## Short exercise a
Decide whether each statement agrees with the concert review below, answering yes or no and quoting the deciding words from it: (i) Murari began the Kharaharapriya alapana. (ii) VVS started the tanam with some reluctance. (iii) The swaraprastaras at 'Kantiki Sundara' were played by VVS alone.
########################################
A refreshing Kharaharapriya by VV Subramaniam and team

VV Subramanian, VV Ravi and VVS Murari

VV Subramanian, VV Ravi and VVS Murari   | Photo Credit: The Hindu


The sancharas by the VVS trio conveyed the details of the raga in all its traditional glory

It was closest to ‘absolute music.’ There was vibrancy and variety in the concert by the Violin trio — V.V. Subramaniam, V.V. Ravi and V.V.S. Murari. The Kharaharapriya alapana proved the musical acumen of the trio. VVS commenced the alapana, followed by Murari and Ravi. The sancharas revealed subtle details of the raga with a rare freshness.

VVS commenced the tanam rather reluctantly, yielding to the wish of Murari and TVG. They brought the entire house to its feet with an exciting tanam, especially when a restive TVG joined in, in its closing passages. In Tyagaraja’s ‘Chakkani Raja,’ VVS brought forth his intellectual, technical and musical skills. He left a mark in each piece that he played. Sowkhyam ruled high in the swaraprastaras at ‘Kantiki Sundara,’ rendered by the trio taking turns.
########################################
## Short exercise b
Change "levelB" to "levelC" in the listing from the line with "You are a GUI" through the end of the listing, and give only those lines, with nothing else altered.

## Data shown
########################################
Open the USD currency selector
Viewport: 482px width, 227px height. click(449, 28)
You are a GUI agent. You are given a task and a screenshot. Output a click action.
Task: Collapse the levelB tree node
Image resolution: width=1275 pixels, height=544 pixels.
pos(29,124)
########################################
## Full output a
(i) No: "VVS commenced the alapana, followed by Murari and Ravi."
(ii) Yes: "VVS commenced the tanam rather reluctantly"
(iii) No: "rendered by the trio taking turns."

## Full output b
You are a GUI agent. You are given a task and a screenshot. Output a click action.
Task: Collapse the levelC tree node
Image resolution: width=1275 pixels, height=544 pixels.
pos(29,124)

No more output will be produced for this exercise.